Giulio Scarpati, che si è appena calato nei ruvidi panni di don Zeno, ne aveva già al suo attivo tre: uno di fiction, il don Silvestro di Aggiungi un posto a tavola, due “biografici”, don Di Liegro della Caritas romana e un missionario in Sudamerica. Flavio Insinna, per parte sua, ha don Bosco e don Pietro Pappagallo delle Fosse Ardeatine, Daniele Liotti dopo aver portato sullo schermo sant’Antonio da Padova è stato don Gnocchi, il “padre dei mutilatini”; Sergio Castellitto spazia da padre Pio a don Milani; a inizio anni ’90 c’era stato il don Orione di Enrico Maria Salerno, un paio d’anni fa è arrivato anche don Primo Mazzolari per la regia di Gilberto Squizzato.

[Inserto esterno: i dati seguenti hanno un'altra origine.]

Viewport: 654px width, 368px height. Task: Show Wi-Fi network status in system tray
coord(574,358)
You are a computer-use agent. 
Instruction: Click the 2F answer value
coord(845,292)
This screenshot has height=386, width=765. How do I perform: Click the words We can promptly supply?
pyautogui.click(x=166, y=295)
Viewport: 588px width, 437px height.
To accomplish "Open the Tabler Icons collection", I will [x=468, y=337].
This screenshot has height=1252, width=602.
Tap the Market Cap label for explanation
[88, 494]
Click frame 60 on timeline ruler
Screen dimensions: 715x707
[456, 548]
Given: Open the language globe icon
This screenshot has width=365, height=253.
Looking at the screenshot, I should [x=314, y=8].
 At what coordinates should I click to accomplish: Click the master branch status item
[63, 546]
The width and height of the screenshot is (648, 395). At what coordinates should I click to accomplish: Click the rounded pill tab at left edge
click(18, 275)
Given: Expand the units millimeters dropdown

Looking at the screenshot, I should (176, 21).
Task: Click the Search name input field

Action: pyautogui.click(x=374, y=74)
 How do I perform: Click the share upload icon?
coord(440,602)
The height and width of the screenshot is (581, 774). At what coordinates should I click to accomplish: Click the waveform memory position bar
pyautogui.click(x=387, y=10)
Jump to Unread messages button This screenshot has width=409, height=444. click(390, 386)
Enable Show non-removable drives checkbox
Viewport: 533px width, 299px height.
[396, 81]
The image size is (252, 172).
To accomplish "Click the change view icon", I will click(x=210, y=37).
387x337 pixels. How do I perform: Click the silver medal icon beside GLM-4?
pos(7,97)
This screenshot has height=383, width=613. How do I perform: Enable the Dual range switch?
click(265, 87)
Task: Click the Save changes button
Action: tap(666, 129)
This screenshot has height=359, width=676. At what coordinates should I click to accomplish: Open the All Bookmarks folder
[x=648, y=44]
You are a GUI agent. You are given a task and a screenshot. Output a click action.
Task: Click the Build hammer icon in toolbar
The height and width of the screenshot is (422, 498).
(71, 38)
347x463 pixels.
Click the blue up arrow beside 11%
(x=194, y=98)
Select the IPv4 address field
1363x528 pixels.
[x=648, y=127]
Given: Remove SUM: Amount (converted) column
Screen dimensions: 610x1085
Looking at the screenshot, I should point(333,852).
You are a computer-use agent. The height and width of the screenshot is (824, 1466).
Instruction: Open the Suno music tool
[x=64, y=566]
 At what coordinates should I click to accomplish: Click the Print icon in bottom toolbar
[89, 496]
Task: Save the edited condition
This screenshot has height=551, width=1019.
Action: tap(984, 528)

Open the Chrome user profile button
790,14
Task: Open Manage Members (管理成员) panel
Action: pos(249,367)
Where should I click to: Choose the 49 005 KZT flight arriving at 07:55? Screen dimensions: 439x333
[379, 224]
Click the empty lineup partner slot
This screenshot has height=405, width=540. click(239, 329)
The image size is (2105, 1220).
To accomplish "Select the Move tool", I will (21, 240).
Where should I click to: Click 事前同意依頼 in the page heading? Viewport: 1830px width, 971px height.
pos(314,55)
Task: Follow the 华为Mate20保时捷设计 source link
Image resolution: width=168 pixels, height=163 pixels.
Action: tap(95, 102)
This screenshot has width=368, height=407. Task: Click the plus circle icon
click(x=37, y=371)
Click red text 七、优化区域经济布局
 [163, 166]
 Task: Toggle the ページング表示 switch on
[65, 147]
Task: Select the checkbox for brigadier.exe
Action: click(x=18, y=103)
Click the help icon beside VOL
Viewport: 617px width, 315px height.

Senza andare a cercare le fiction dedicate ai papi e ai santi, lasciando perdere anche i preti d’invenzione letteraria, è già uno spettro ragguardevole, che punta su persone di forte carisma sociale, attive spesso in tempi di crisi e di guerra. Figure di combattenti che traggono ispirazione e forza dalla dimensione religiosa, e spesso si trovano a combattere su due fronti: quello esterno, della società civile, e quello interno, della chiesa.

Non si sottrae a questo schema, anzi lo potenzia, il Don Zeno firmato da Nicola e Giuseppe Badalucco, Franca De Angelis e dal regista Gianluigi Calderone, che non a caso sottotitola l’uomo di Nomadelfia. Perché il diventare prete di Zeno Saltini sembra una resa a Dio dopo una lotta con l’angelo durata otto giorni e otto notti, e anche dopo, il suo essere “uomo di Dio” è direttamente proporzionale al suo essere “fratello degli uomini”, costi quello che costi. Magari la riduzione allo stato laicale.

Un prete radicale don Zeno, da Atti degli Apostoli prima maniera, senza sconti o sfumature. O così o così. Un prete contadino, contadino possidente che dà tutto e di più ancora, della bassa emiliana, quella così efficacemente descritta nella sua umanità sanguigna, per altri versi e altri preti, da Guareschi. Il racconto televisivo è efficace nel rendere questo contesto regionale che è specchio e parte stessa del carattere del protagonista. Per una volta la tv parla un italiano regionale che non è il romanesco o il napoletano o il siculo, e lo fa con accenti di credibilità anche nella messa in scena di luoghi e case che si sottraggono al rischio del falso contadino. Il fatto che la fotografia sia firmata dal direttore storico di Pupi Avati, Cesare Bastelli, avrà certo la sua parte in questo merito. Quello che non ci si aspettava però era che Scarpati riuscisse a calarsi in quest’anima di fuoco impastata di terra e di sangue, e invece’

Per il resto il film riesce a tenersi in equilibrio pur raccontando un personaggio “senza misura”, alla ricerca – come dice il primo tra i suoi figli d’adozione – di guerre impossibili da vincere, se no non se ne fa niente. Non è agiografico il ritratto che ne esce, né la chiesa finisce sul banco degli imputati per ottusità e ipocrisia. Luci e ombre sono distribuite su tutta l’immagine e la rendono verosimile. Il comunismo mistico, il populismo semplificatorio dei “due mucchi”, i poveri e i ricchi, restano un dilemma evangelico, che ciascuno deve sbrogliare, anche oggi che sono venuti meno i pericoli di confusione con il modello marxista.